When anticipatory anxiety acts as a precursor to a panic attack, it can actually be beneficial. Some people develop the ability, through therapy, to recognize the signs of a panic attack and to stop it in its tracks. There are a number of strategies that may be used in order to deal with anxiety, and to prevent it from causing distress or detriment to one's life.
Some people find that they are able to talk themselves out of their anticipatory anxiety with logical reasoning. For instance, if one is anxious about going to the doctor, one might remind themselves that they exercise and eat right, and everything should be just fine. If one is nervous about giving a speech, one might remind themselves that they worked hard on their speech, they know their material, and that they are ready. By the same token, one might remind himself that he has done something challenging before, and that it went well.
Some people find that keeping it simple, and just thinking "Stop!" to themselves the moment their anxiety occurs can help the brain to stop a destructive thought pattern. Refusing to think any "what if" questions is another way to prevent anxiety. Deep, diaphragmatic breathing and other relaxation techniques such as stretching are other ways to stop anticipatory anxiety from worsening.

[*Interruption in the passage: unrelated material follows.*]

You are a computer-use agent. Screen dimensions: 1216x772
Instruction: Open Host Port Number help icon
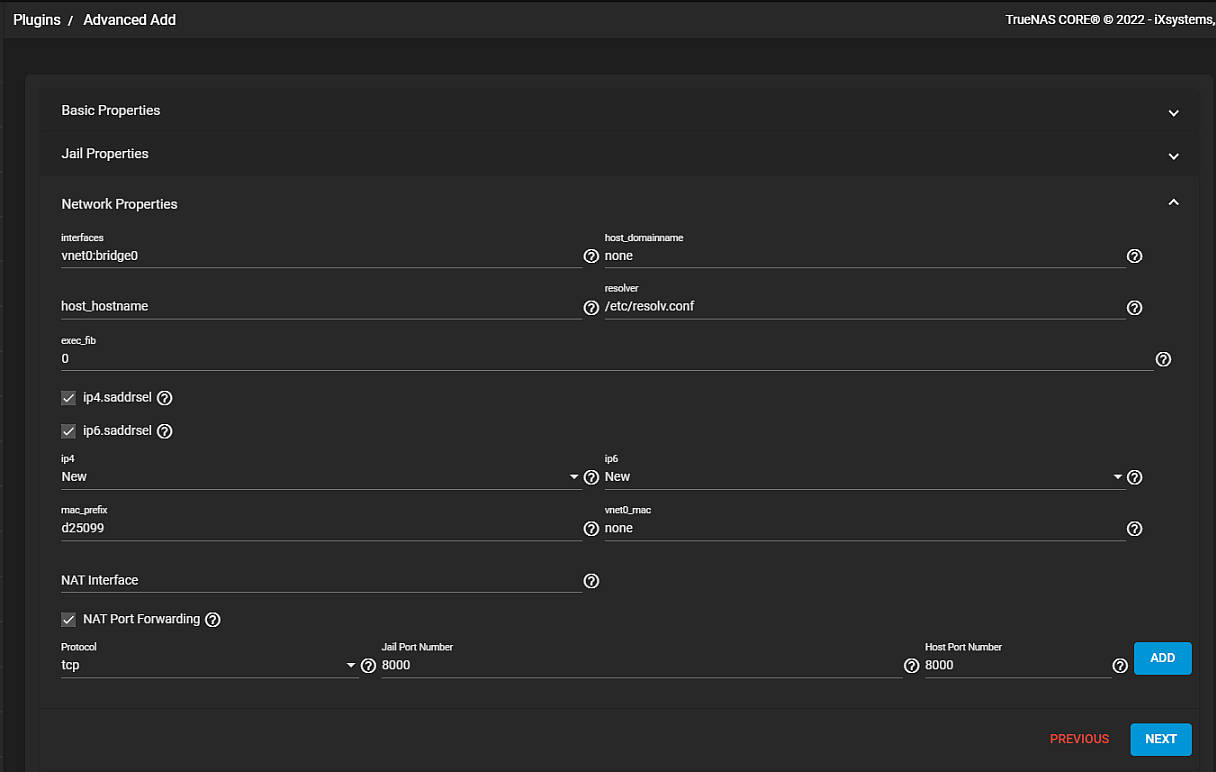point(1120,666)
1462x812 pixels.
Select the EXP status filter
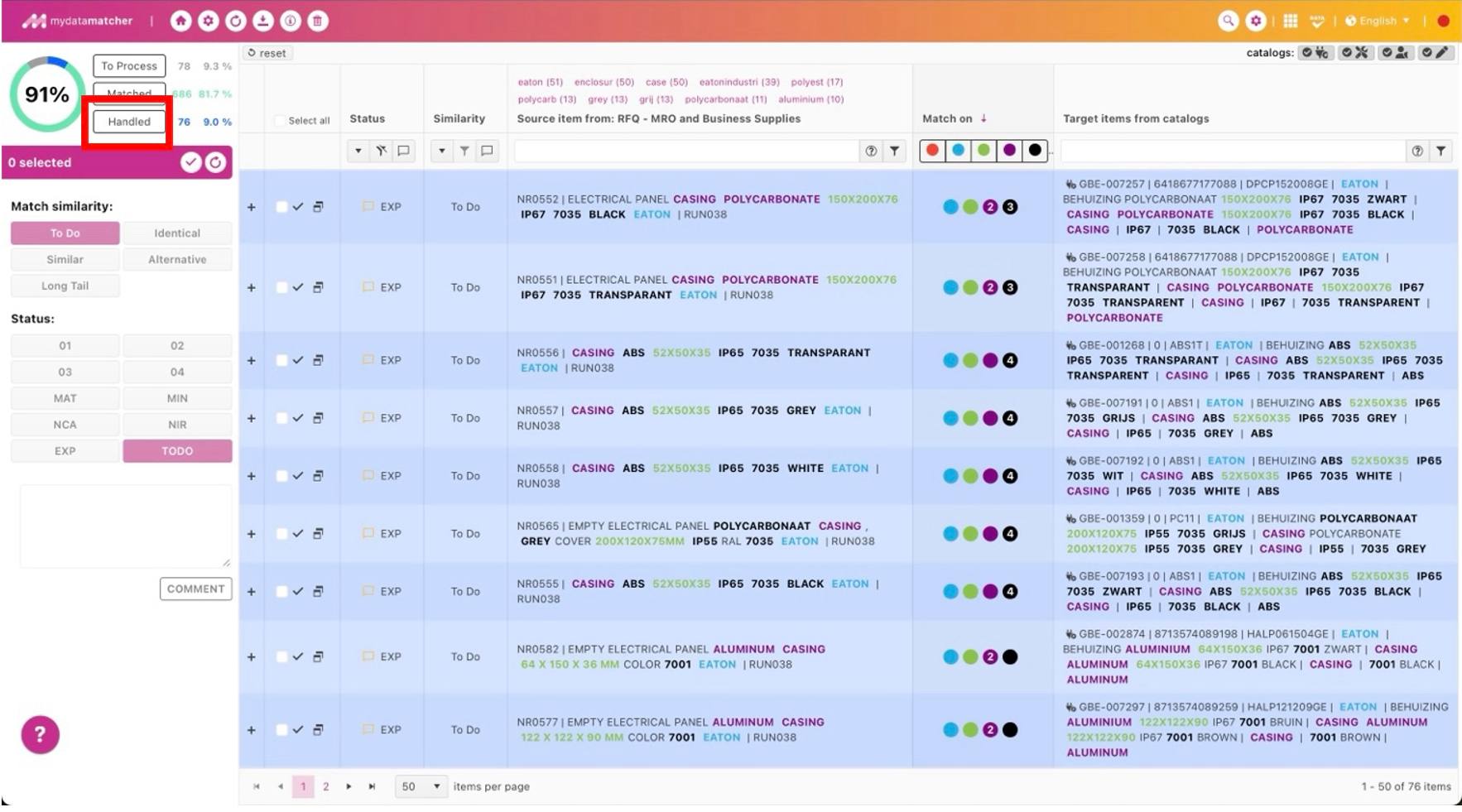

Keep in mind that anticipatory anxiety is a normal response to an unknown or stressful event, and does not necessarily signify a problem. Most people experience this feeling on occasion. If the anxiety begins to interfere with one's life, and prevent one from doing something important, or trying new things, it is time to seek help. A professional will be able to offer advice regarding therapy and medication, both of which can help to combat anxiety.